「ベジファースト」で肥満・メタボ対策 東京・足立区の取り組みが奏功

 東京都足立区が糖尿病対策に力を入れている。野菜から食べ始める「ベジファースト」を、糖尿病リスクの高い成人に推進しているだけでなく、学校や保育園・幼稚園で、子どもや家庭にも浸透させようと対策している。

「ベジファースト」の効果? 野菜の摂取量が増加

 東京都足立区が糖尿病対策に力を入れている。区民の健康寿命は、男性 77.5歳、女性 82.3歳で、都平均より約2歳短い(2015年調査)。その一因となっているのは、偏った食生活などが引き起こす2型糖尿病などの生活習慣病だ。

 足立区は「糖尿病に関わる医療費」が23区ワーストだ。被保険者1人あたりの糖尿病の医療費は都平均が828円なのに対し、区は1,091円(2016年調査)。

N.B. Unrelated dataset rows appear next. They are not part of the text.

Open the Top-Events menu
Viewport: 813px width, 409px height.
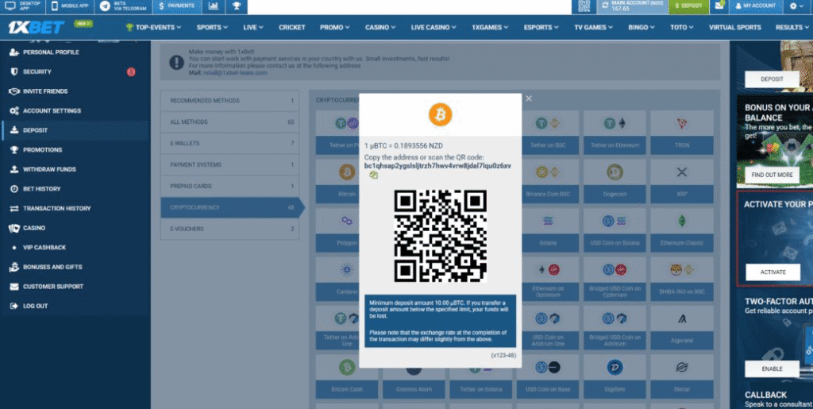pos(154,27)
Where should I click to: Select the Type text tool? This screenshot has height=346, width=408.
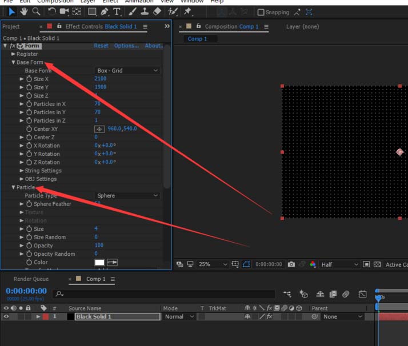pos(117,11)
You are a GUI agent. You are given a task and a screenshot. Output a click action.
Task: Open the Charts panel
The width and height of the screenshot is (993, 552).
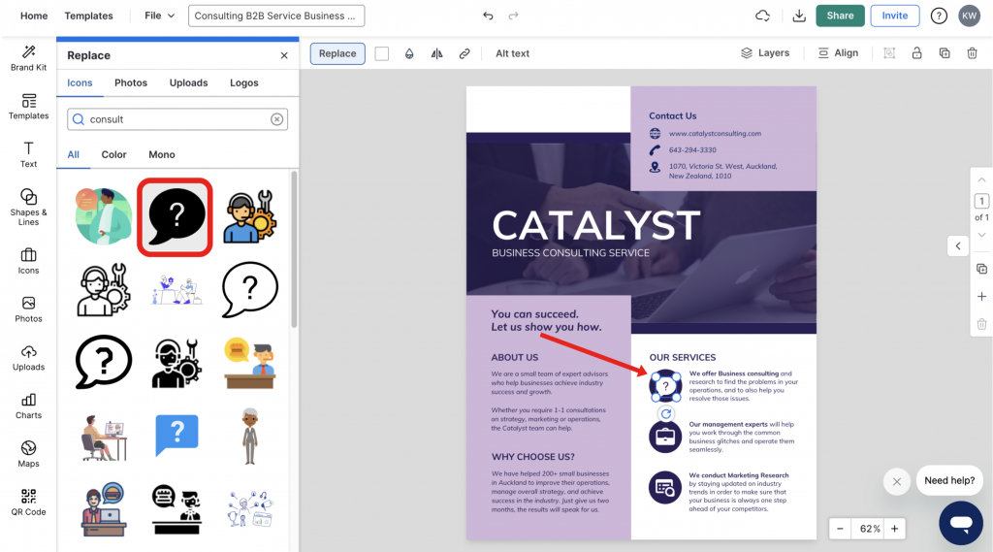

糖尿病が区民の健康寿命を短くしている最大の要因となっている。

 こうした現状をふまえ、「糖尿病対策」に重点を絞り、区民の生活の質(QOL)を向上させ、健康寿命の延伸と医療費の抑制を目指すため、「糖尿病対策アクションプラン」を策定した(2014年に一部改定)。区民に糖尿病が多いこと。そして糖尿病対策で重要な野菜の摂取量を増やすこと。この2つを打開するため、「あだちベジタベライフ~そうだ、野菜を食べよう~」を掛け声に、野菜が食べやすくなる環境づくりを進めている。

 その成果が出て、2015年の調査では、区民が1日に摂取する野菜の量が、一昨年に比べて13g増えた。これはミニトマト1個分に相当する。区の人口は69万人。区民が毎日この量の野菜を食べ続けると、経済波及効果は年間6億円になるという。

食事スタイルの改善を小児期から始める

 区では子どもの肥満対策にも力を入れており、このほど「足立区子どもの健康・生活実態調査」の結果をまとめた。調査は、区教育委員会、東京医科歯科大学、国立成育医療研究センター研究所と共同で行ったもの。

 「肥満は2型糖尿病の原因になり、動脈硬化から心筋梗塞、脳卒中のリスクを高めます。動脈硬化は子どものころから進行します。また、子どもの肥満は成長してからも影響が大きく、とくに年長児が肥満であると、大人になってから肥満に移行しやすい。生活習慣が定着してしまう前、つまり小児期からの対策が重要です」と、足立区こころとからだの健康づくり課では述べている。

 「食物繊維が豊富に含まれる野菜から食べることで、血糖値の急上昇を防ぎ、インスリンの分泌を抑え、2型糖尿病や肥満の予防・改善につながります。幼児期から”一口目は野菜から”と呼びかけることで、健康寿命の延伸をはかつています」と強調している。

子どもの肥満が改善 小1対象の調査で

 区の調査によると、今年度の区立小学校1年生のうち肥満傾向にある児童の割合は男女ともに4.5%で、2015年度に比べ男子は0.2ポイント、女子は0.9ポイント、それぞれ改善した。「足立区では学校や保育園・幼稚園でも、野菜を最初に食べる”ベジファースト”を推進していることが成果に結びついている」と、区では述べている。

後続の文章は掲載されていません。